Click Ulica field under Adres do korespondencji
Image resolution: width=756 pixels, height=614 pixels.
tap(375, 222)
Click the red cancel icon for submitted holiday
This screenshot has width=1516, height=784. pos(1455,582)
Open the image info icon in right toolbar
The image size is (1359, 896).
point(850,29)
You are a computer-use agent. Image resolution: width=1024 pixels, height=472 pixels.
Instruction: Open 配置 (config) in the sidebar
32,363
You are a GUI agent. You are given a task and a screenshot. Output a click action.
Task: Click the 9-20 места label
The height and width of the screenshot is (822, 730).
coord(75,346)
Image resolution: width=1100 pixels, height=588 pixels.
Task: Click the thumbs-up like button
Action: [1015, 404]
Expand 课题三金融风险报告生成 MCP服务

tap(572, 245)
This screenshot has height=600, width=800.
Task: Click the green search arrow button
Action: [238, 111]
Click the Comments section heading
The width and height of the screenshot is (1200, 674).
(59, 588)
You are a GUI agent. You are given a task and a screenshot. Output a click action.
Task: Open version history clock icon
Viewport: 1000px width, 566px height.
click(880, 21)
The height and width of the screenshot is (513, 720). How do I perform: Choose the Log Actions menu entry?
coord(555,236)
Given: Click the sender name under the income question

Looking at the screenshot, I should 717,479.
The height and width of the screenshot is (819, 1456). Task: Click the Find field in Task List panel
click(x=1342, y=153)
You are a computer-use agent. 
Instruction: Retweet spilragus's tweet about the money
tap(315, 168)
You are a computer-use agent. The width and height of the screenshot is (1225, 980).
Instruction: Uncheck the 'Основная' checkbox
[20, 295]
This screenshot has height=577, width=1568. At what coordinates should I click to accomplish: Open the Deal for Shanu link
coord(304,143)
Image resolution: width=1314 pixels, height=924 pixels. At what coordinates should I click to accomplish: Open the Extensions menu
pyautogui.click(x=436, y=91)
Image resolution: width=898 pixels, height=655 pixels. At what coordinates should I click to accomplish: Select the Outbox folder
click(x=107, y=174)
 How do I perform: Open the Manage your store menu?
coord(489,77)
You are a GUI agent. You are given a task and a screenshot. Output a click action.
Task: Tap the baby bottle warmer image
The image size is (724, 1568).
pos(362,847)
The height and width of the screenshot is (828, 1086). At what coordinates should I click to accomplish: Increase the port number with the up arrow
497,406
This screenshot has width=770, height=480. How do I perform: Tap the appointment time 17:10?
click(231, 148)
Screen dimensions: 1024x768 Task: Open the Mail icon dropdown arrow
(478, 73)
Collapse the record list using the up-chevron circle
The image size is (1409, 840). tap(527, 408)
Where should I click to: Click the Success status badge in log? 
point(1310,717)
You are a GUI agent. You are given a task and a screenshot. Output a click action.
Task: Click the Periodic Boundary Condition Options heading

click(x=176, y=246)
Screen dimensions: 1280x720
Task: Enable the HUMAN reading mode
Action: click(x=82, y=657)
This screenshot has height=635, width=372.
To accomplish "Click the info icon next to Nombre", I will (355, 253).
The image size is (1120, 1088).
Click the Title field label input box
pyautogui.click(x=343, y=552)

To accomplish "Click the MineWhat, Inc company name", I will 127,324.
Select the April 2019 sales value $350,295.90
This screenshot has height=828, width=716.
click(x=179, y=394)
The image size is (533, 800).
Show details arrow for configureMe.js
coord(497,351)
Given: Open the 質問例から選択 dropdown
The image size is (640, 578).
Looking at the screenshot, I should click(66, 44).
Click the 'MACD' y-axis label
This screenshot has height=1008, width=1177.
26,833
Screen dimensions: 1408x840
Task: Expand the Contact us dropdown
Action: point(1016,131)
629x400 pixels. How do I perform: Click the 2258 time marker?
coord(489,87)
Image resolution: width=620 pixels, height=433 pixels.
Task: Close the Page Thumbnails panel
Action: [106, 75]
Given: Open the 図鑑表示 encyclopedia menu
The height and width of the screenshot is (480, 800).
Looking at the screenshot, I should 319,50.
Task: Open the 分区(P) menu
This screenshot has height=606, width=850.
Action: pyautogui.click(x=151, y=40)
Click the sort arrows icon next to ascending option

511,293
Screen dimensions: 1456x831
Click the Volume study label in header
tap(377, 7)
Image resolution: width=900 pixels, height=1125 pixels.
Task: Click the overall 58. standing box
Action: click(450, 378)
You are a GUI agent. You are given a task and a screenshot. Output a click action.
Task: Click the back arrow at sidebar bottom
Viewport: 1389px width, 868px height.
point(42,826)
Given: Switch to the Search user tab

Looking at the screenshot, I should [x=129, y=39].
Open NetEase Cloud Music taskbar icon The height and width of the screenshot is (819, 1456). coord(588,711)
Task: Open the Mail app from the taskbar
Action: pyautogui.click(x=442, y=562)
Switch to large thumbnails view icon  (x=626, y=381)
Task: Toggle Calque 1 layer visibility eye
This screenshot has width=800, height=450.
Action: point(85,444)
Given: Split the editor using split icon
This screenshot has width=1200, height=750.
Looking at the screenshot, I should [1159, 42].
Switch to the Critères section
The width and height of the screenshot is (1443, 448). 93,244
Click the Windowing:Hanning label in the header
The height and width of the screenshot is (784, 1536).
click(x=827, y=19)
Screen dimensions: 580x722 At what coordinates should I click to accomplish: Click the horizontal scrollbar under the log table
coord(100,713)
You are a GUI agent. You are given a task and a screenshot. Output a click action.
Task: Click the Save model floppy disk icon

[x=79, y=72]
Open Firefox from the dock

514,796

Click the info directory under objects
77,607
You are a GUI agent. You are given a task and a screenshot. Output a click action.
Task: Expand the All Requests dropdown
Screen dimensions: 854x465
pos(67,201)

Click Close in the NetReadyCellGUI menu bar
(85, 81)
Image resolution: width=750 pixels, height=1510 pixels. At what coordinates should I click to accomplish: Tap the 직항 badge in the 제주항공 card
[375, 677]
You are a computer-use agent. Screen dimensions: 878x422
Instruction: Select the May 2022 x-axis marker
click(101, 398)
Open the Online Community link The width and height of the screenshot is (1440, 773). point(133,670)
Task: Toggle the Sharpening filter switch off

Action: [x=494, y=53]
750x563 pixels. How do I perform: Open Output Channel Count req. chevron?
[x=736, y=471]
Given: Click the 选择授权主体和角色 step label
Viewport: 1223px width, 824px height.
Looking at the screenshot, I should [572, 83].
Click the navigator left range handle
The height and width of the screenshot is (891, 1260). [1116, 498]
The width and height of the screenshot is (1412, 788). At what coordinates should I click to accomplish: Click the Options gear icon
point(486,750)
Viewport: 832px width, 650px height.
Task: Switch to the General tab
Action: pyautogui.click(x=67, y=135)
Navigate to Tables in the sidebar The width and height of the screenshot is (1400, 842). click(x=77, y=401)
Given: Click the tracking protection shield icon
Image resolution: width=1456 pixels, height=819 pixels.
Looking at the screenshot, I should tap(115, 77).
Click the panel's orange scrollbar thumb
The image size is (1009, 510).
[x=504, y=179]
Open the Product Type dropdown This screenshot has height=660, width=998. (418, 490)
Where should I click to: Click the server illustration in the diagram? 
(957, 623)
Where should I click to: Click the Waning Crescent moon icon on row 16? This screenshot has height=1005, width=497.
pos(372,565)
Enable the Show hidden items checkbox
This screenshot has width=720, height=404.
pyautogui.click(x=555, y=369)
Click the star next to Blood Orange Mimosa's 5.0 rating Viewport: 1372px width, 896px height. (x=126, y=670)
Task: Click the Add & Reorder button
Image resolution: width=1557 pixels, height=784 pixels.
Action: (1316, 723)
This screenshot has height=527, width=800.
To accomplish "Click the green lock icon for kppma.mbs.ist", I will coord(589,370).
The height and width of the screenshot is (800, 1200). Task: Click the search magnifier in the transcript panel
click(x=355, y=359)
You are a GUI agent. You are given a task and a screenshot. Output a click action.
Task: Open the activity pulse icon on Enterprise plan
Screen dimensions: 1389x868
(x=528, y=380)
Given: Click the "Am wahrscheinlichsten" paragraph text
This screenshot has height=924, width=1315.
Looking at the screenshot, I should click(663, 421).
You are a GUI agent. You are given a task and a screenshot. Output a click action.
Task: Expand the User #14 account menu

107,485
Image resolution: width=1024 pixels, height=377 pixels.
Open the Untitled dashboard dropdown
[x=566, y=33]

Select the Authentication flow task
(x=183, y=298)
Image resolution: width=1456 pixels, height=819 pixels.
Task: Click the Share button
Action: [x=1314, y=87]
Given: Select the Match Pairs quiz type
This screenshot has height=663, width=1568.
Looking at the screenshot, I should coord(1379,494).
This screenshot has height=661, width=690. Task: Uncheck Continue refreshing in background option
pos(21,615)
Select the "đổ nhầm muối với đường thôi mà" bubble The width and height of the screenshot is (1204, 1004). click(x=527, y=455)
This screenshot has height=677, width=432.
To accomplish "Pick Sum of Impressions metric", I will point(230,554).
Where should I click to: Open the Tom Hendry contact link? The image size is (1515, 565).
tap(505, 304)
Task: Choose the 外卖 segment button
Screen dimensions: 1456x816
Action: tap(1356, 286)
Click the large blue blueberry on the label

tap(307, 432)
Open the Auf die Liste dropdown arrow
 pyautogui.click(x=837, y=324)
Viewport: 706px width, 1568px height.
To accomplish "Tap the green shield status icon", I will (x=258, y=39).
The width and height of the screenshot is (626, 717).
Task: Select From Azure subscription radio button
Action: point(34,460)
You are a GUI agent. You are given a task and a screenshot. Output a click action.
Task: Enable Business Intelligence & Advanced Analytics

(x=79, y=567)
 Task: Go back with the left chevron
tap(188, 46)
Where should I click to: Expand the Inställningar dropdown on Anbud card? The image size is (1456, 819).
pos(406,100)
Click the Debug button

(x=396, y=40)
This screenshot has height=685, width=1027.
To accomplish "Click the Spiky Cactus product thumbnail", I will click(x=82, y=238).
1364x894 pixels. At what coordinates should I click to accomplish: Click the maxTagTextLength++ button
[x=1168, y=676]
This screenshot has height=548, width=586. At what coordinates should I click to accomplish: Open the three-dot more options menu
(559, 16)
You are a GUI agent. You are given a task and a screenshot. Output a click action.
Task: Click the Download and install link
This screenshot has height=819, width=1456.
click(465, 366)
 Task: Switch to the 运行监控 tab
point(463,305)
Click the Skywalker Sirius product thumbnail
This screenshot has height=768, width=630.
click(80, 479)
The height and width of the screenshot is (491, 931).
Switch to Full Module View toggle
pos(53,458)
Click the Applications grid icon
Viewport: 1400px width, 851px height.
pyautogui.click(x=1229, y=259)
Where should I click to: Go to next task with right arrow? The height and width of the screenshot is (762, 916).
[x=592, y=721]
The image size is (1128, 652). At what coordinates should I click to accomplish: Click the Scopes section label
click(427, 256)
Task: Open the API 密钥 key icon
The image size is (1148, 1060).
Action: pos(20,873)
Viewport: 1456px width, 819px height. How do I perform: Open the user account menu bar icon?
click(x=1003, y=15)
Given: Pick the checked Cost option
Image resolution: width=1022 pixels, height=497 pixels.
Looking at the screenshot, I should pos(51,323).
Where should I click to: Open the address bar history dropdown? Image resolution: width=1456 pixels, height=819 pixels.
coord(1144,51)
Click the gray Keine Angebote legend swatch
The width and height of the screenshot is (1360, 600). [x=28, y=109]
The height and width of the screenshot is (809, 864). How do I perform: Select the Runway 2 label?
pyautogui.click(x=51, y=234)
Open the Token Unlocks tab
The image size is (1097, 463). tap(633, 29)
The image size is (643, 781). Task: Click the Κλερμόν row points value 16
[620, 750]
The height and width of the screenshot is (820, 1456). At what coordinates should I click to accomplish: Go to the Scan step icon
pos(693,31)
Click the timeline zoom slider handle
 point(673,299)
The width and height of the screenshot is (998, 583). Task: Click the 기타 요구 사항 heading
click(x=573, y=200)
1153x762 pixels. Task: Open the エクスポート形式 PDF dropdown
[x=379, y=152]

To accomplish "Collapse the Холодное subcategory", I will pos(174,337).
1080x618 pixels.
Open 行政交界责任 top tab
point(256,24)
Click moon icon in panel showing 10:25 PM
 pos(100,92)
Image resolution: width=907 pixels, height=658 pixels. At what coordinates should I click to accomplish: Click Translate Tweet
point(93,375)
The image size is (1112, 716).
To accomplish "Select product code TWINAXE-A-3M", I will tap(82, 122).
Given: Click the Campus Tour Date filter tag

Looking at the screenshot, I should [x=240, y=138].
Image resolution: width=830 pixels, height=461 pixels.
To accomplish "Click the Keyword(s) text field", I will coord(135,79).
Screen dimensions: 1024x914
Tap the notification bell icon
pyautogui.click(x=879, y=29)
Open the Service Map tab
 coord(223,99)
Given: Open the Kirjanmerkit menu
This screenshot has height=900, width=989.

------------------------------------

- _REQUIRED TASK_
Express the records as a JSON list of strings, one string per line and blank lines omitted, starting with the line that contains "Collapse the record" and going on through the line that contains "point(1310,717)".

- _TASK ANSWER_
[
  "Collapse the record list using the up-chevron circle",
  "The image size is (1409, 840). tap(527, 408)",
  "Where should I click to: Click the Success status badge in log? ",
  "point(1310,717)"
]